EXERCISE REQUIREMENTS → Output, word for word, the line that contains "Task: Open the Prikaz na karti tab" and all lines following it to the end of the listing. Drop the pictures.

INFORMATION PROVIDED →

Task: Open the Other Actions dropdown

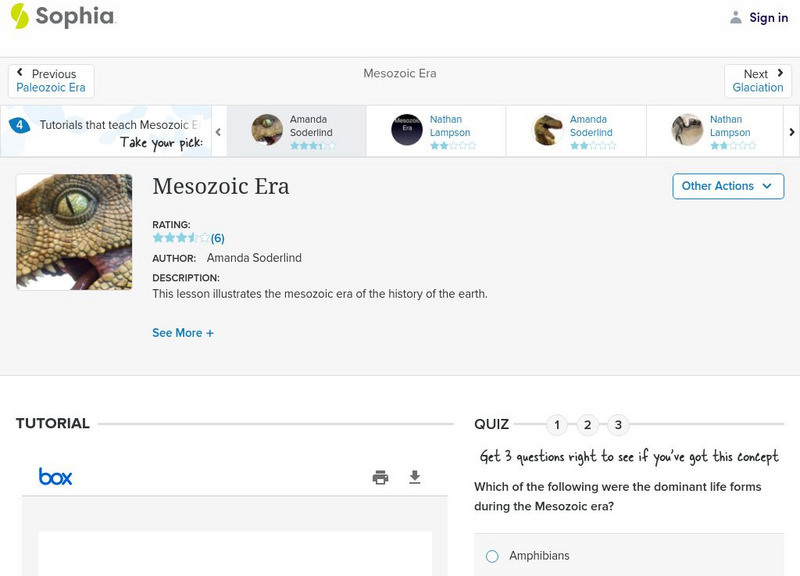Action: coord(727,186)
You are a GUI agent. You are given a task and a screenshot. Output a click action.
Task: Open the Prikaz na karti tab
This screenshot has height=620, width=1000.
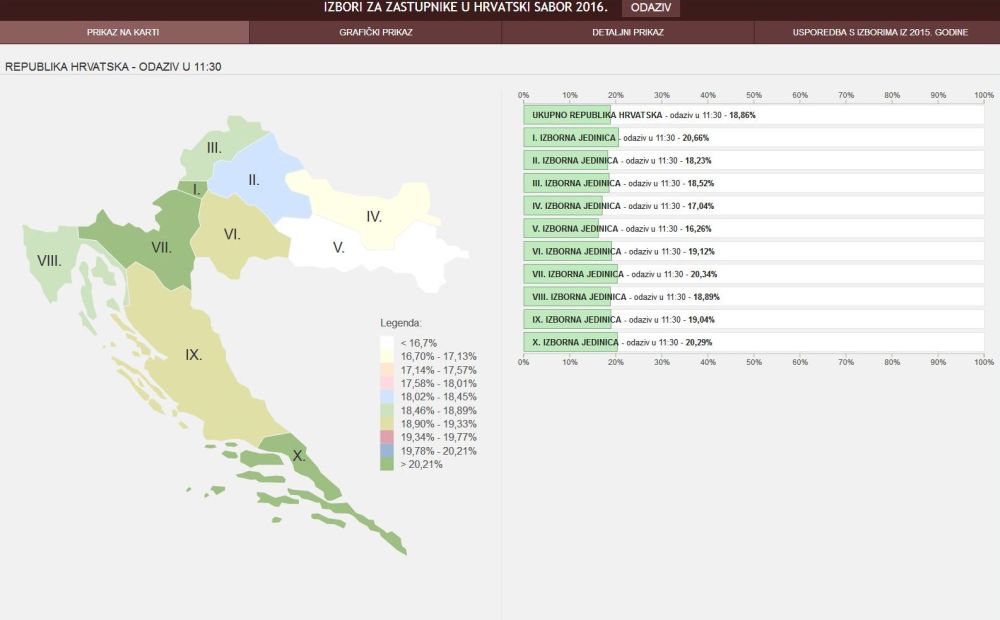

SOLUTION TO THIS PROBLEM →
Task: Open the Prikaz na karti tab
This screenshot has height=620, width=1000.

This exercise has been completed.